REQUIRED ACTION
What is needed here is every line of the records that includes "Πολιτική".

*** Block opens ***

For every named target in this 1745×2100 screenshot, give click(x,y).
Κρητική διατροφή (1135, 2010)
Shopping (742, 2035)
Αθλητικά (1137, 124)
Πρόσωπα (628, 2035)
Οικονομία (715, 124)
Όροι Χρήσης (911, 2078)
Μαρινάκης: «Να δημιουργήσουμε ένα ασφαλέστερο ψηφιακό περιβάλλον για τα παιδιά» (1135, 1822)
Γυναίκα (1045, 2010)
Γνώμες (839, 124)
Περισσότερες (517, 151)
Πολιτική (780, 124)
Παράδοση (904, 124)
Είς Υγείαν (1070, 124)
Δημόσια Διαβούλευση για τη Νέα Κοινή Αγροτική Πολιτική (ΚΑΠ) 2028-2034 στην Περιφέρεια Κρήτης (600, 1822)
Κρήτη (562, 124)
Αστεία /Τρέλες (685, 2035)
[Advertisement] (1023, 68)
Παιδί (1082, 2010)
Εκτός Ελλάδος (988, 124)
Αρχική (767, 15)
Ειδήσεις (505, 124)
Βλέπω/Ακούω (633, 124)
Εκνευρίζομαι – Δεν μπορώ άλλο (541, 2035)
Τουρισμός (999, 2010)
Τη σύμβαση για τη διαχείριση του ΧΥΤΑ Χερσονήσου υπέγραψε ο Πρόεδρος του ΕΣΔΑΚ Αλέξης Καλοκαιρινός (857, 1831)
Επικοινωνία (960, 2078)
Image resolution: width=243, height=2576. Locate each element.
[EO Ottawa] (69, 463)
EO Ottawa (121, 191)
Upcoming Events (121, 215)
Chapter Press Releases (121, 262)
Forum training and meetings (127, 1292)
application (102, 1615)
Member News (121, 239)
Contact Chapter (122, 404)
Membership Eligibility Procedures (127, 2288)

*** Block closes ***

TASK RESULT
Πολιτική (780, 124)
Δημόσια Διαβούλευση για τη Νέα Κοινή Αγροτική Πολιτική (ΚΑΠ) 2028-2034 στην Περιφέρεια Κρήτης (600, 1822)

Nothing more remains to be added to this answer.